WHAT YOU SHOULD DO |
Leave out the images and repeat the listing below without a single change.

RAW DATA |
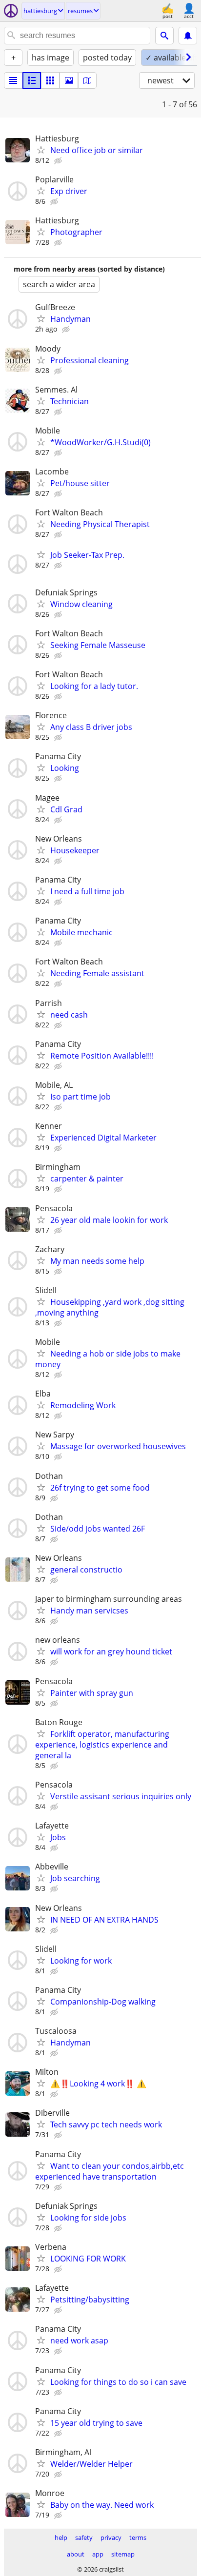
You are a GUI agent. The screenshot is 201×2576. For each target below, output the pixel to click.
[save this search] (188, 35)
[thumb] (31, 80)
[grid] (50, 80)
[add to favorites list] (41, 150)
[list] (13, 80)
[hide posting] (59, 161)
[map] (87, 80)
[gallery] (69, 80)
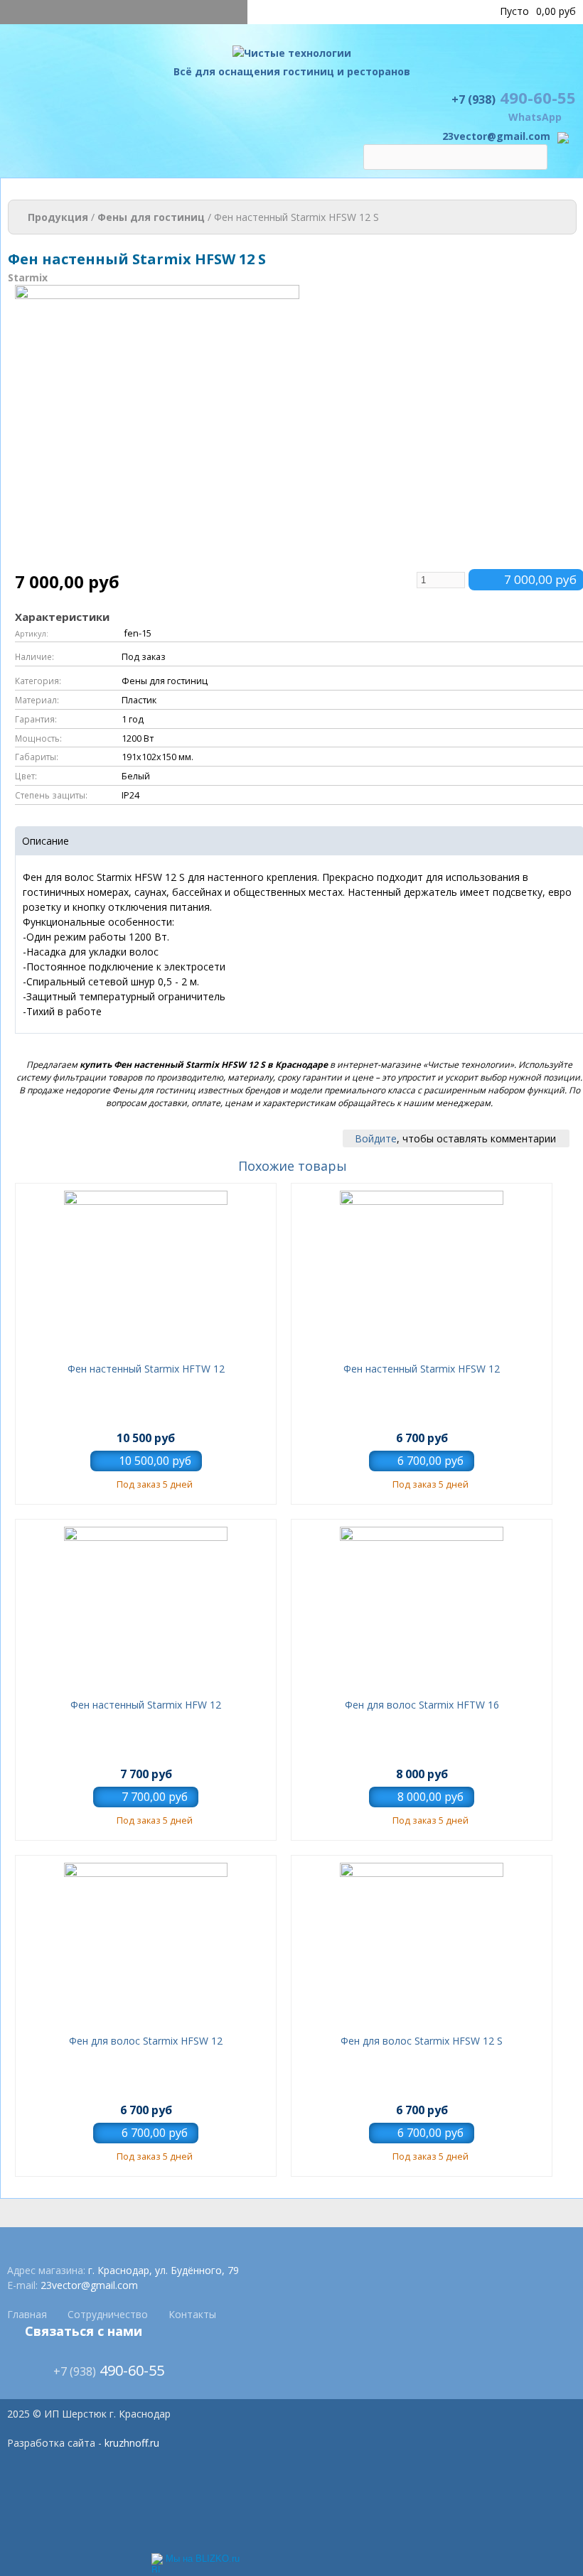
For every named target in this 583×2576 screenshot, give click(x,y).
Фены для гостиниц (151, 217)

ANSWER BELOW |
You are a GUI agent. The screenshot is 201×2576. For each target below, output the pixel to click.
[save this search] (188, 35)
[thumb] (31, 80)
[grid] (50, 80)
[add to favorites list] (41, 150)
[list] (13, 80)
[hide posting] (59, 161)
[map] (87, 80)
[gallery] (69, 80)
For every named target in this 583×2576 screenshot, give click(x,y).
Фены для гостиниц (151, 217)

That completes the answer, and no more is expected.